> _PASSAGE SHOWN_
A central concern regarding reproduction is power, power between men and women, between the state and its citizens, between clinicians and their patients. This talk contextualized the current state of global reproductive health by considering its history as a one of power inequalities and inequities but also one of resistance and revolution. It explored a few core events within the history of reproductive health since the early twentieth century, in particular the spread and uptake of modern forms of birth control, the mid-century population control movement, the increased legalization of abortion globally since the 1960s, and the shift away from family planning to reproductive health and reproductive justice. By doing so, it outlined how history, especially regarding reproductive health, is a useful tool for health care practitioners.
In the early 1950s, abortion was punishable by law in China. How then did China come to have one of the world’s highest abortion rates? Drawing on the grassroots history of birth control and abortion, the session explained how abortion inadvertently became a primary method of fertility control in China. Dr. Mellors Rodriguez spoke about the intricate evolution of the Chinese government implementing political campaigns leading the population from growth to contraction based on its need.
Safe abortion care is an essential component of comprehensive health care. In settings where abortion is restricted, patients often access abortion outside of the formal healthcare system. For many people, particularly in developing countries, these constraints lead to unsafe abortion. Almost half of abortions worldwide are unsafe. Tragically, unsafe abortion is the leading preventable cause of maternal mortality and contributes to 13% of maternal deaths worldwide.
There are innovative solutions to this problem though. Both abroad and in the United States, Dr. Laursen will discuss who is working to improve the safety of abortion. She will show how both large changes in policy and individual grassroots educations work to empower patients, ensure safe abortion, and improve reproductive health overall.
How does structural racism impact abortion policy, access, and outcomes? This talk unpacked the history of abortion in racialized communities in the US, explore the relationship between structural racism and abortion access, and describe the inequitable effects of abortion restrictions at home and abroad.

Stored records
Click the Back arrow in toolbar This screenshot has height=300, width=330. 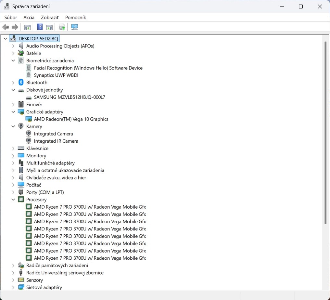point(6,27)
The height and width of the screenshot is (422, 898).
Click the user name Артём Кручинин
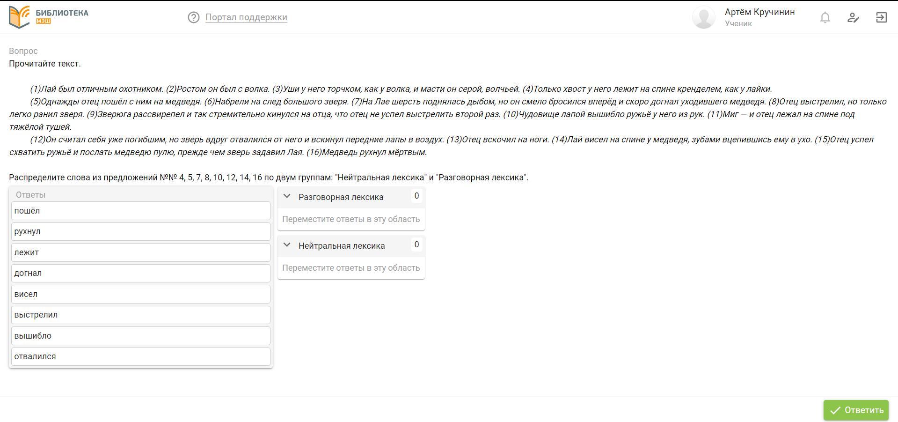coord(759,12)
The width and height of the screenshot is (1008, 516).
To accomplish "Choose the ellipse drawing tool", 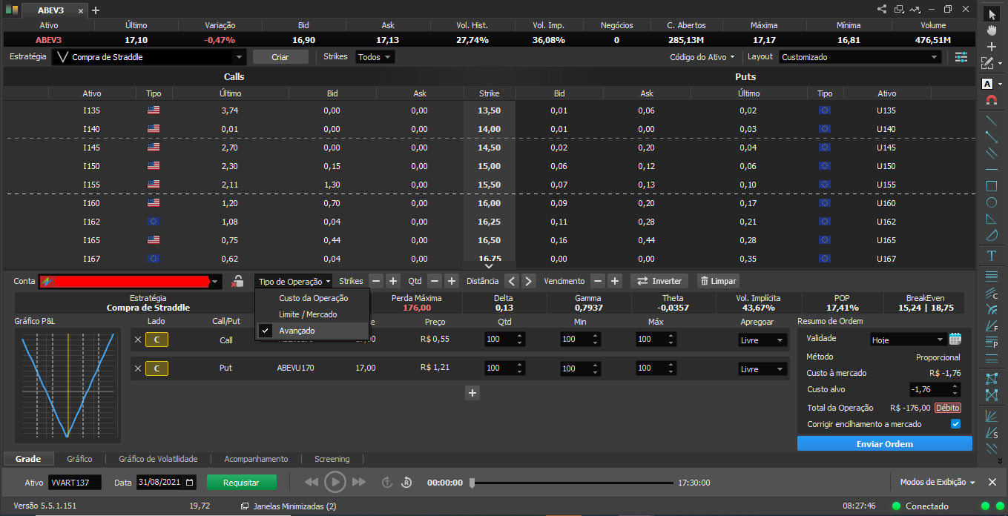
---
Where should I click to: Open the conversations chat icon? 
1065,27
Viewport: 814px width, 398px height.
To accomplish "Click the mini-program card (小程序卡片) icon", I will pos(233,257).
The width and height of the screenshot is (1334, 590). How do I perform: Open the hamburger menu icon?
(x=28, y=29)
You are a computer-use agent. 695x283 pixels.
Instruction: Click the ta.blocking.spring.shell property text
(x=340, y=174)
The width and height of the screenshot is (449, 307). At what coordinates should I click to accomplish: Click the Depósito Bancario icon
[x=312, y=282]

> _REQUIRED WORK_
How would you translate this sentence from the passage on reproductive health into Spanish: "Safe abortion care is an essential component of comprehensive health care."?

> _RESPONSE TO THE EXERCISE_
La atención segura del aborto es un componente esencial de la atención médica integral.